Give back exactly the lines that start at the one containing "Envíos (300, 740)" and run to the end of the material below, both ends included.
Top of Extracted records
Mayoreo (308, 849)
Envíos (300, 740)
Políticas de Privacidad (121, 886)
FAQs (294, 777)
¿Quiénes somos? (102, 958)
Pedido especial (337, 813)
Bottom of Extracted records
• **Output of the exercise**
Envíos (300, 740)
Políticas de Privacidad (121, 886)
FAQs (294, 777)
¿Quiénes somos? (102, 958)
Pedido especial (337, 813)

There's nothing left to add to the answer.